As above code, I use the camera pose matrix to transform the map points, and I get the transformed point in range (-1,-1,-1 ) to (1,1,1). And then I use (r1.x+1) * 320 , (r1.y+1) * 240 to calculate the map point position in the screen ( 640 x 480 ).

But the result is not very right. When I move the camera up, the map points drawn in the screen also moved above, the scale is also seemed wrong.

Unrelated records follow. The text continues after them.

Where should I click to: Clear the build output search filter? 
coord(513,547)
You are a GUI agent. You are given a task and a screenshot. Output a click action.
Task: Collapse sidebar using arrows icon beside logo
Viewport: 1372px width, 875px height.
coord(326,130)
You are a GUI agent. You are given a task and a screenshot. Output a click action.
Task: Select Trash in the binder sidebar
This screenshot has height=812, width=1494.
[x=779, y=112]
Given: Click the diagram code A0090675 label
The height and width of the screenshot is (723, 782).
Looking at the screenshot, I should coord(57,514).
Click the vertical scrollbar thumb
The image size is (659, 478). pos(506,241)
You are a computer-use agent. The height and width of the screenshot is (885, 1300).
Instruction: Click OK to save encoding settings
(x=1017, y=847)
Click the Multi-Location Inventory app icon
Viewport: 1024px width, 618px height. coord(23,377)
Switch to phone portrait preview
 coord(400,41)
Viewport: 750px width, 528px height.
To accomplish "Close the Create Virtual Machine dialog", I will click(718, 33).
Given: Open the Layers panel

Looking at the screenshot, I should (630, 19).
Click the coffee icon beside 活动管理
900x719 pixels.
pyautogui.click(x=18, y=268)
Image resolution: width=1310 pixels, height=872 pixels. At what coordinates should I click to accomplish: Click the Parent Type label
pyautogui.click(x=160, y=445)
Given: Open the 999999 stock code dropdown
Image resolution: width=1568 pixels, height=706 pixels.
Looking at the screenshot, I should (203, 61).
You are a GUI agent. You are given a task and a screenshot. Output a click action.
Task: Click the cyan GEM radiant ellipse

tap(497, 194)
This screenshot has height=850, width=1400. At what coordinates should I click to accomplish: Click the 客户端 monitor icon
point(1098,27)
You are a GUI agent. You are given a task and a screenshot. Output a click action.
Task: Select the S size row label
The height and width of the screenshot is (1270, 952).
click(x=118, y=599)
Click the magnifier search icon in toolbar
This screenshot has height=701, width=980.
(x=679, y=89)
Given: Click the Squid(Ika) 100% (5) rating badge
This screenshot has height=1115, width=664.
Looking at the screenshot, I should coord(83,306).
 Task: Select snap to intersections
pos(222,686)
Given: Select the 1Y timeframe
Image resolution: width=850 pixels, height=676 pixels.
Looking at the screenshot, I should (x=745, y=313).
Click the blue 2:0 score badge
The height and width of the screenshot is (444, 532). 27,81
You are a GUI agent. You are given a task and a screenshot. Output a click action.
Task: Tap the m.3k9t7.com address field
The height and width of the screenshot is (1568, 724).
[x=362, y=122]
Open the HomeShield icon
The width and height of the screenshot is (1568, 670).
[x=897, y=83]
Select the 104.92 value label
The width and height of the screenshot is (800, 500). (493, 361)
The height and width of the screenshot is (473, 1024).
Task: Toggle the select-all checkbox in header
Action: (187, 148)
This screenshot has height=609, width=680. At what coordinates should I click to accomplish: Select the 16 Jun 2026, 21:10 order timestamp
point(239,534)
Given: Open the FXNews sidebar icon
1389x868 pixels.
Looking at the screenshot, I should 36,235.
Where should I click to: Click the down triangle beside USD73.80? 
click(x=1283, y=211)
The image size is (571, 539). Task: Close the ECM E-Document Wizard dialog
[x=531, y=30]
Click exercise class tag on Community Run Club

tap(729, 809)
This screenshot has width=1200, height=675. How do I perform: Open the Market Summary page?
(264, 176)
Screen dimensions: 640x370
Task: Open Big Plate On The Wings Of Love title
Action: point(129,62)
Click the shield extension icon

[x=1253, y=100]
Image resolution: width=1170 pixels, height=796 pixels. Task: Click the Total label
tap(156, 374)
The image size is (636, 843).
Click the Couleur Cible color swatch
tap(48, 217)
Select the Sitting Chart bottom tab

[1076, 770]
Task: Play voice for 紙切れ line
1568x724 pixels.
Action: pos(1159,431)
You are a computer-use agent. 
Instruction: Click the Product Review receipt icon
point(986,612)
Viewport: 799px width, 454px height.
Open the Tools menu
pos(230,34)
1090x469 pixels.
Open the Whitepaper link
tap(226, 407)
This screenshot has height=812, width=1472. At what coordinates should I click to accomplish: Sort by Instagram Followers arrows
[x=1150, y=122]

I also try to use MapDrawer::GetCurrentOpenGLCameraMatrix() to modify the pose matrix then do the perspectiveTransform but get same results.

Is there something I missed ? How can I use the camera pose to draw the map points and make them exactly match the screen image ?

[Beewe]

You'll need cv::projectPoints instead of cv::perspectiveTransform. Then you need to get mK (camera matrix) and mDistCoef (distortion coefficients) from the Tracker instance. The pose must be splitted into rotation and translation vector. Quick example code follows:

cv::Mat rVec;
cv::Rodrigues(pose.colRange(0, 3).rowRange(0, 3), rVec);
cv::Mat tVec = pose.col(3).rowRange(0, 3);

const vector<ORB_SLAM2::MapPoint*> vpMPs = map->GetAllMapPoints(); 
if (vpMPs.size() > 0) {
   std::vector<cv::Point3f> allmappoints;
   for (size_t i = 0; i < vpMPs.size(); i++) {
      if (vpMPs[i]) {
         cv::Point3f pos = cv::Point3f(vpMPs[i]->GetWorldPos());
         allmappoints.push_back(pos);
      }
   }
   std::vector<cv::Point2f> projectedPoints;
   cv::projectPoints(allmappoints, rVec, tVec, mK, mDistCoef, projectedPoints);
   for (size_t j = 0; j < projectedPoints.size(); ++j) {
      cv::Point2f r1 = projectedPoints[j];
      cv::circle(im, cv::Point(r1.x, r1.y), 2, cv::Scalar(0, 255, 0), 1, 8);
   }
}

[meiroo]

@Beewe Thanks so much! I'm confusing about this for nearly two days. And your answer is perfectly solved this problem.